He Made a Game About a Joyous Journey. He Also Got a Bit Lost.
The New York Times
Anthony Tan was 16 when his idea for a video game about a deer caught the industry’s eye. Nine years later, he’s still working on it.
Anthony Tan’s hands shook as he took his seat in a dark Los Angeles theater. The neon green lights sporadically illuminated the 7,000 faces around him.
Tan, a solo video game developer, was just 20 years old. Yet a trailer for his game, Way to the Woods, was about to share screen time with dozens of other coming Xbox titles, including those from mega-franchises like Gears of War and Halo. Unlike those games, created by teams of hundreds with eight- or nine-figure budgets, Tan had built his alone in his spare time, buoyed by grant funding.
By the time he sat down in the theater at Microsoft’s annual hype-building event, in June 2019, Tan had watched his trailer more than 100 times. He knew every note, every camera pan. As the lights dimmed and the screen faded to black, he was too nervous to look. Everyone else watched his game’s stars — a deer and a fawn — appear onscreen, pushing a railway handcar across a golden plain.

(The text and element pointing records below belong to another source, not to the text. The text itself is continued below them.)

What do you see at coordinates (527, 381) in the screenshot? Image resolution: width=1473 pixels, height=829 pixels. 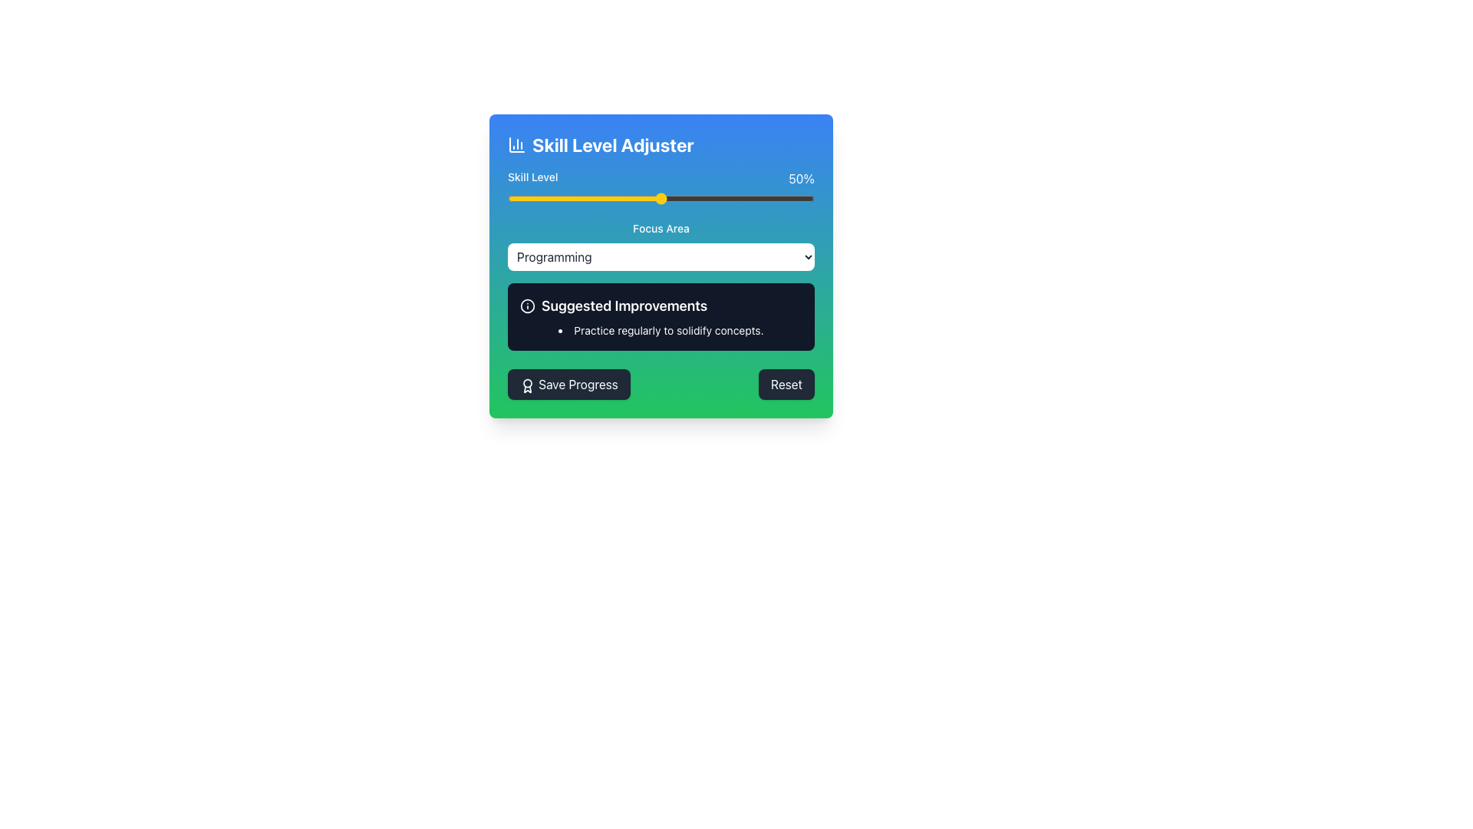 I see `the Decorative Circle in the SVG icon, which is located near the top-left area of the interface adjacent to the text 'Skill Level Adjuster'` at bounding box center [527, 381].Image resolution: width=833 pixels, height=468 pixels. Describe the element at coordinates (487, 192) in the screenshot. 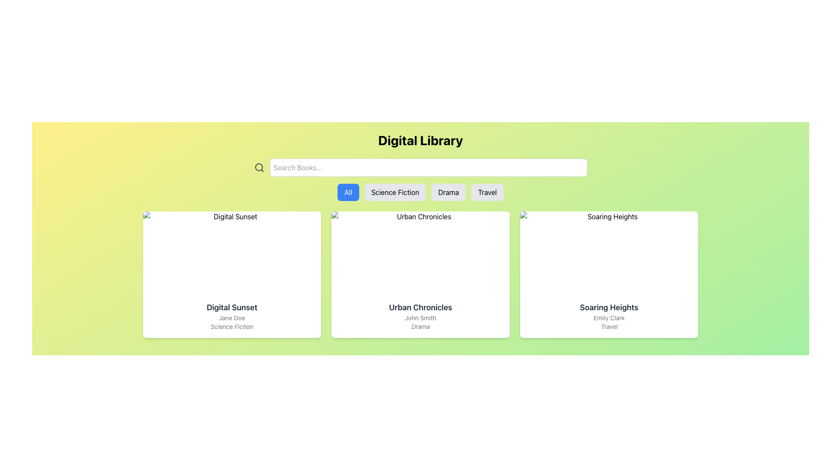

I see `the 'Travel' category filter button` at that location.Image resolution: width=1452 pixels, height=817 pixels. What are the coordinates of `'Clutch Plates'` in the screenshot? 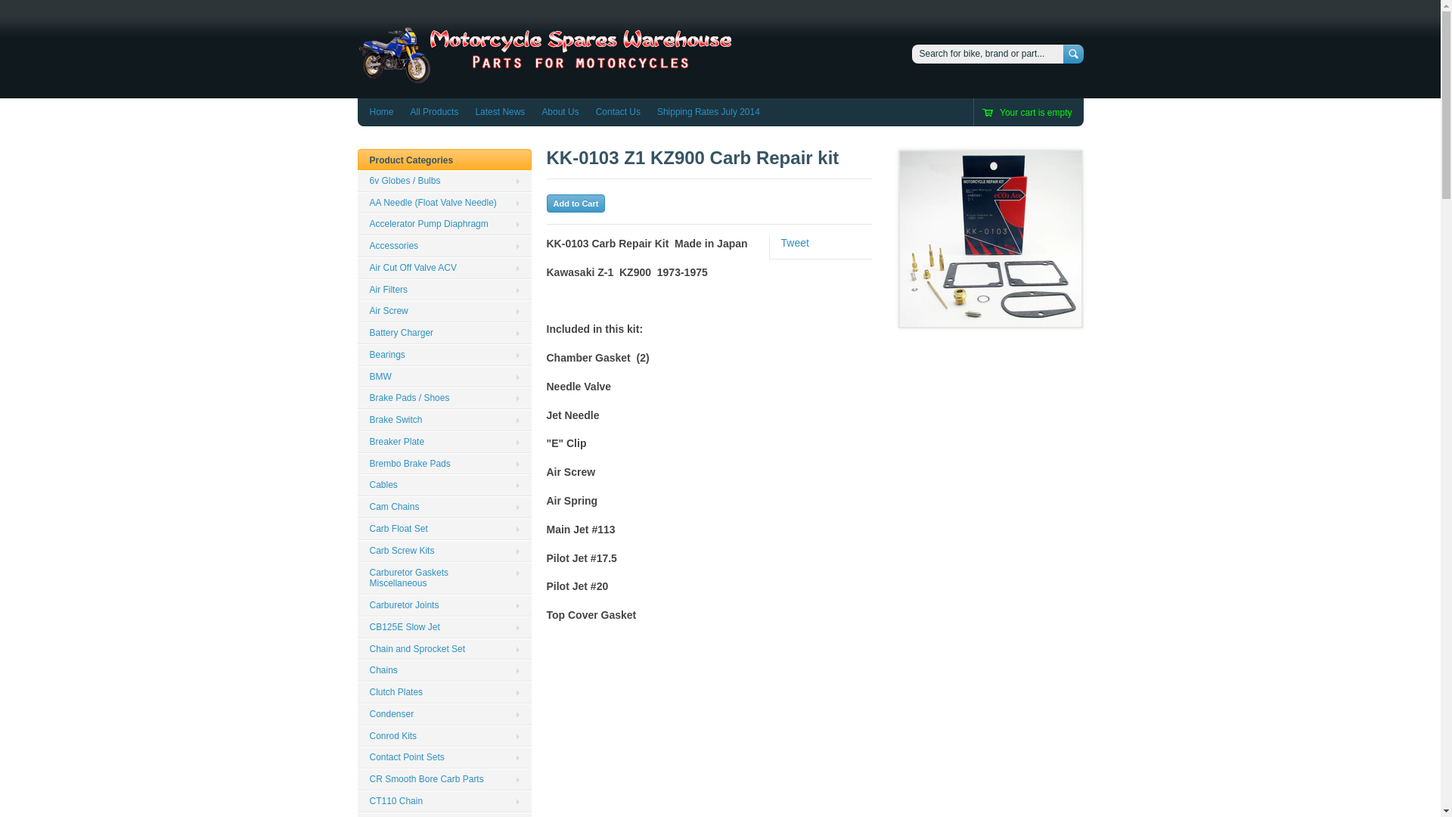 It's located at (442, 692).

Even before the event was over, Tan’s phone blew up with Twitter messages from strangers. Millions of people had been watching the livestream online. Some praised the game’s art style, which Tan said was inspired by the Studio Ghibli movies “Princess Mononoke” and “Spirited Away”; others were intrigued by its unusual main characters.
Tan was now shaking from adrenaline, not nerves.
“It was absolutely exhilarating,” he said.